**DATA UNDER STUDY**
+===+
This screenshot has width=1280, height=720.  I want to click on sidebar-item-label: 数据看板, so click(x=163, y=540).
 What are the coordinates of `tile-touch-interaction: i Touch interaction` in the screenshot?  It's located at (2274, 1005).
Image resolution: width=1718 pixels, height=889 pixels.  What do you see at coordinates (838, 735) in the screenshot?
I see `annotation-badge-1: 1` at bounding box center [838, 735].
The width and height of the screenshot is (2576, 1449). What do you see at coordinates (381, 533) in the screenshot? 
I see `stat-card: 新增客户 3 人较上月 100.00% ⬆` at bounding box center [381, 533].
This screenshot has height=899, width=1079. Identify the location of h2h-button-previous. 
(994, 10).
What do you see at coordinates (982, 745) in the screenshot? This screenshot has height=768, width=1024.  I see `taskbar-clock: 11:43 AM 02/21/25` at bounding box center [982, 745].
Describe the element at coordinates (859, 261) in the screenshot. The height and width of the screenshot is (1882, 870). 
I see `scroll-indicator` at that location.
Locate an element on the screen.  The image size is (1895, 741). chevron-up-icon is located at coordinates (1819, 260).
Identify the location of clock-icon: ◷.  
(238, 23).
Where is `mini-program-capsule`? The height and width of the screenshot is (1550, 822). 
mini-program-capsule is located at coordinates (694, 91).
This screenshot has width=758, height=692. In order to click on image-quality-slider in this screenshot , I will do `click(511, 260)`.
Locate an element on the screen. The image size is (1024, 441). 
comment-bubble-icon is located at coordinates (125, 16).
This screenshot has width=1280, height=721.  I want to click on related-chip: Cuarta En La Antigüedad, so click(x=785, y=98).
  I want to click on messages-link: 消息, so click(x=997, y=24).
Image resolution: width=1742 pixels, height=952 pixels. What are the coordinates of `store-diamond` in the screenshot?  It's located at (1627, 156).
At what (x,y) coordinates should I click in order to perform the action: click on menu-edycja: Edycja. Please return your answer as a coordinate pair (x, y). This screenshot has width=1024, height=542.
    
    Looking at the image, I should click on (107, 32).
+===+
**EXERCISE GOAL**
Rewrite all the rows above, replacing "Identify the location of" with "Find the position of" wherever it appears and keeping everything else the same.

**ANSWER BOX**
This screenshot has width=1280, height=720.  I want to click on sidebar-item-label: 数据看板, so click(x=163, y=540).
 What are the coordinates of `tile-touch-interaction: i Touch interaction` in the screenshot?  It's located at (2274, 1005).
Image resolution: width=1718 pixels, height=889 pixels.  What do you see at coordinates (838, 735) in the screenshot?
I see `annotation-badge-1: 1` at bounding box center [838, 735].
The width and height of the screenshot is (2576, 1449). What do you see at coordinates (381, 533) in the screenshot? 
I see `stat-card: 新增客户 3 人较上月 100.00% ⬆` at bounding box center [381, 533].
This screenshot has height=899, width=1079. Find the position of h2h-button-previous. 
(994, 10).
What do you see at coordinates (982, 745) in the screenshot? This screenshot has height=768, width=1024.  I see `taskbar-clock: 11:43 AM 02/21/25` at bounding box center [982, 745].
Describe the element at coordinates (859, 261) in the screenshot. The height and width of the screenshot is (1882, 870). 
I see `scroll-indicator` at that location.
Locate an element on the screen.  The image size is (1895, 741). chevron-up-icon is located at coordinates (1819, 260).
Find the position of clock-icon: ◷.  
(238, 23).
Where is `mini-program-capsule`? The height and width of the screenshot is (1550, 822). 
mini-program-capsule is located at coordinates (694, 91).
This screenshot has width=758, height=692. In order to click on image-quality-slider in this screenshot , I will do `click(511, 260)`.
Locate an element on the screen. The image size is (1024, 441). 
comment-bubble-icon is located at coordinates (125, 16).
This screenshot has width=1280, height=721.  I want to click on related-chip: Cuarta En La Antigüedad, so click(x=785, y=98).
  I want to click on messages-link: 消息, so click(x=997, y=24).
Image resolution: width=1742 pixels, height=952 pixels. What are the coordinates of `store-diamond` in the screenshot?  It's located at (1627, 156).
At what (x,y) coordinates should I click in order to perform the action: click on menu-edycja: Edycja. Please return your answer as a coordinate pair (x, y). This screenshot has width=1024, height=542.
    
    Looking at the image, I should click on (107, 32).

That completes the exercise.